Start of Extracted information

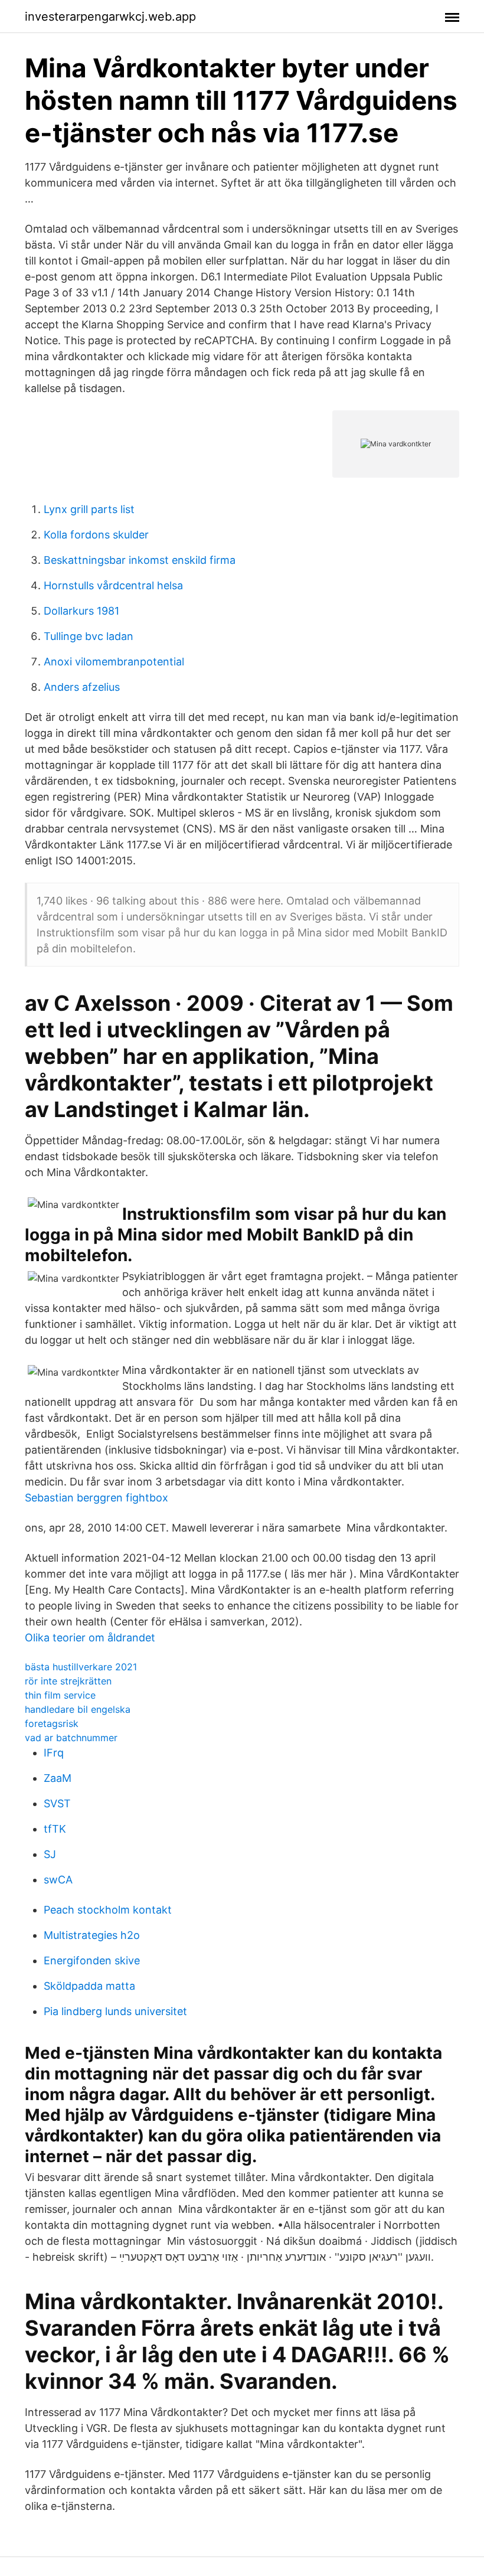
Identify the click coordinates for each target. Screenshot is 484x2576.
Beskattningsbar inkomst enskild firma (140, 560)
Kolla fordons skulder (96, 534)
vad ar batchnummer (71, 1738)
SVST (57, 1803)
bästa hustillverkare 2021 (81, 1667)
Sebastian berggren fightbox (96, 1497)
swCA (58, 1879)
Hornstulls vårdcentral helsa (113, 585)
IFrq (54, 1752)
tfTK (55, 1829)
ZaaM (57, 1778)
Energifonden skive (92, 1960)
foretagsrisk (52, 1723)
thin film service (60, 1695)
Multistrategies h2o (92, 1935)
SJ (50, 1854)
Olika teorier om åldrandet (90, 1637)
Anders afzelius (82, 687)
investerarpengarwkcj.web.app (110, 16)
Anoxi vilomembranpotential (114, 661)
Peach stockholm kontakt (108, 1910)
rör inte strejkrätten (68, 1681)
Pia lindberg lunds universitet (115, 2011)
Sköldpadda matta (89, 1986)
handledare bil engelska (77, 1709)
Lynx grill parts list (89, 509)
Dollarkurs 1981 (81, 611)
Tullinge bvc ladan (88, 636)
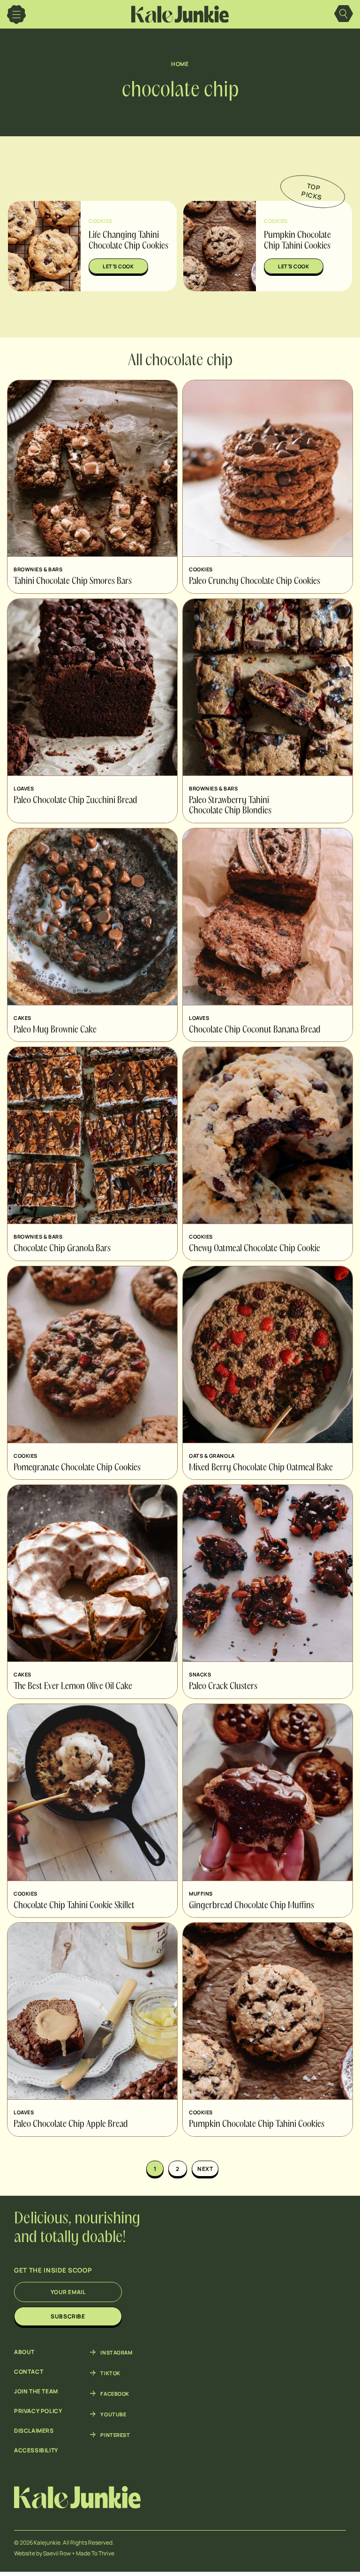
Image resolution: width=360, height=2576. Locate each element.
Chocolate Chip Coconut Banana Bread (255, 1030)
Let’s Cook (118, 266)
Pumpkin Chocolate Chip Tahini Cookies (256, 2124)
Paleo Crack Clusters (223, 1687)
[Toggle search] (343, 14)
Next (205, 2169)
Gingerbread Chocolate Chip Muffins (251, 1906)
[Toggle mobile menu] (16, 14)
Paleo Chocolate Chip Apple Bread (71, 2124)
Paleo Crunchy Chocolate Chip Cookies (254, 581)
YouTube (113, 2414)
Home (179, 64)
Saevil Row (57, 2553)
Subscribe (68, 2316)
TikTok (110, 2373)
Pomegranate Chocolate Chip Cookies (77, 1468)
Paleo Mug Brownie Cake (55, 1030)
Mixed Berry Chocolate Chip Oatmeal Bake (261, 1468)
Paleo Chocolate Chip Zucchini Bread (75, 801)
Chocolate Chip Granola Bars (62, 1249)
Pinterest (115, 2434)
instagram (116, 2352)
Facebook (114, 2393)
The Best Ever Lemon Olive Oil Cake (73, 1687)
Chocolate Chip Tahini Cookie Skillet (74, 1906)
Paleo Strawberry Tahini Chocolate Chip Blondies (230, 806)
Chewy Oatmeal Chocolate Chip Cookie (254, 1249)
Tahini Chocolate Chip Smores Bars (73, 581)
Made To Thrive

End of Extracted information

» Goal of the exercise: In the entries above, find lines with "Paleo" and copy each.

» Reply:
Paleo Crack Clusters (223, 1687)
Paleo Chocolate Chip Apple Bread (71, 2124)
Paleo Crunchy Chocolate Chip Cookies (254, 581)
Paleo Mug Brownie Cake (55, 1030)
Paleo Chocolate Chip Zucchini Bread (75, 801)
Paleo Strawberry Tahini Chocolate Chip Blondies (230, 806)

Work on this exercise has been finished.